Publication details

Key factors for the development of pressure ulcers in surgical practice

Authors

VEVERKOVÁ Lenka REŠKA Michal VLČEK Petr ČAPOV Ivan HABR Jakub KONEČNÝ Jan DOLEŽAL Petr

Year of publication 2019
Type Article in Periodical
Magazine / Source CESKA A SLOVENSKA NEUROLOGIE A NEUROCHIRURGIE
MU Faculty or unit

Faculty of Medicine

Citation
Web https://www.csnn.eu/en/journals/czech-and-slovak-neurology-and-neurosurgery/current-issue
Doi http://dx.doi.org/10.14735/amcsnn2019S60
Keywords pressure ulcers; pressure sore; risk assessment; incidence; surgical patient; age; gender
Description Aim: Pressure ulcers represent a major postoperative complication. We retrospectively analyse data and identify risk factors for the development of pressure ulcers in patients undergoing surgery at the 1st Surgical Clinic of St. Anne’s Hospital in Brno between 2017 and 2018. Methods: We used data from the hospital’s information system and a purpose-built electronic database (I-hojeni.cz). Statistical analysis was performed using Pearson‘s chi-square at a significance level of 0.05, the variables used included: age, Body Mass Index (BMI), number and grade of pressure ulcers and comorbidities (history of cardiovascular diseases, diabetes mellitus, chronic renal failure, neurological and oncological diseases).

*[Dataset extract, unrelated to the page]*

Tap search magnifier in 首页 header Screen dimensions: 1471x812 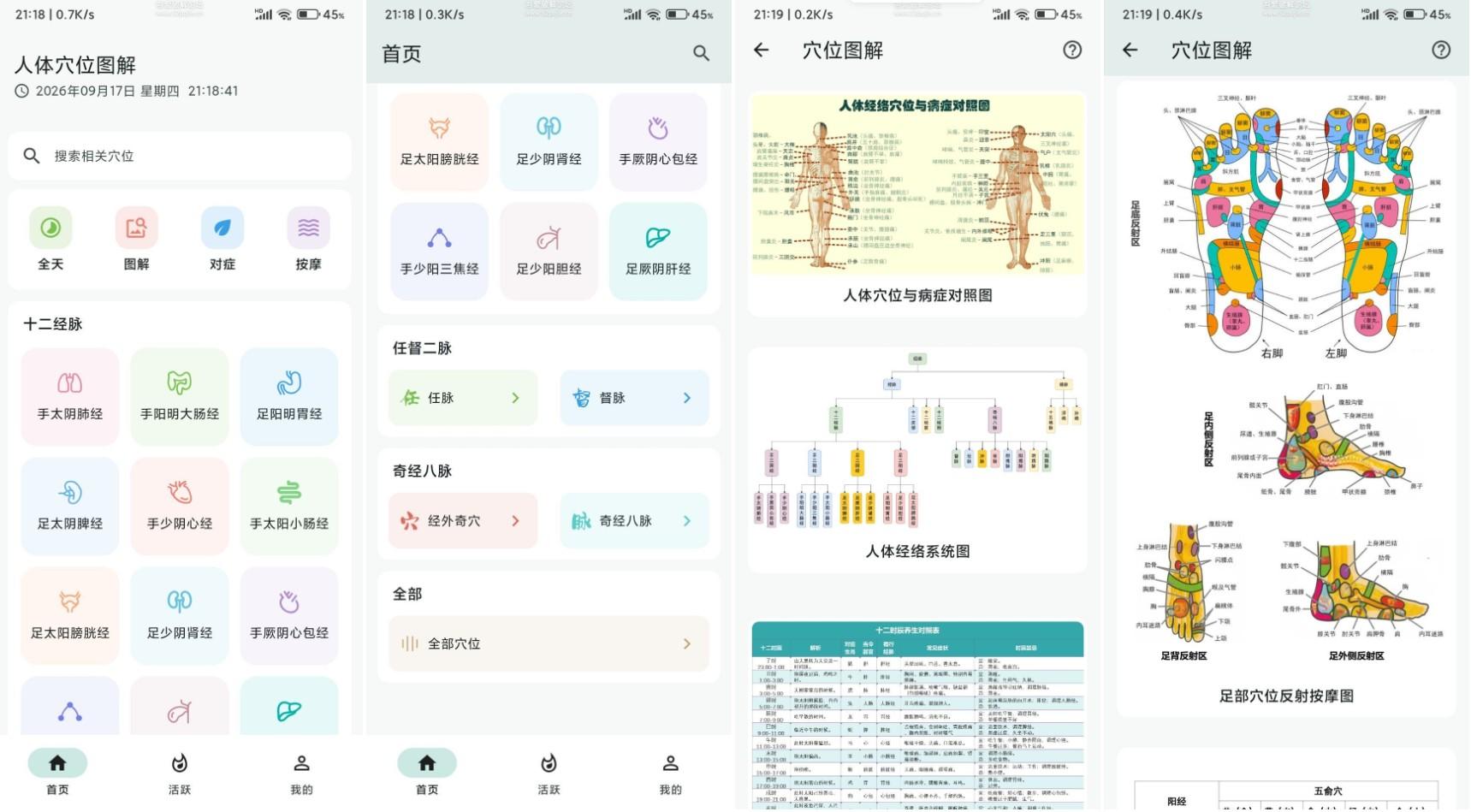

Results: 5,851 inpatients underwent surgery (91.15% of the total of 6,419) between 2017 and 2018. Pressure ulcers newly developed in 86 patients (1.46%), 40 men and 46 women. The patients’ average age was 79.85, age was confirmed as a predictive factor for pressure ulcer formation. The average BMI value was 24.13, the relationship between BMI and development of pressure ulcers was not statistically significant. The average pressure ulcer grade was 2.04 and the average number per patient 1.5. Pressure ulcers mostly developed on the heels, buttocks and sacrum. On average the period between a patient’s admission and operation was 2.79 days (0–16 days), it did not prove to be a factor. 56 patients (65.11%) had a history of neurological disorder – a predictive factor – the correlation was not statistically significant, similarly to oncological diseases 30 (24.41%), 19 patients (22.09%) with pressure ulcers died. Conclusion: Our study is unique in expanding our understanding of multiple risk factors for the development of pressure ulcers, it suggests that age and a history of neurological disorder in particular are key risk factors while other risk factors generally considered to be significant (mobility, nutritional factors) did not prove so.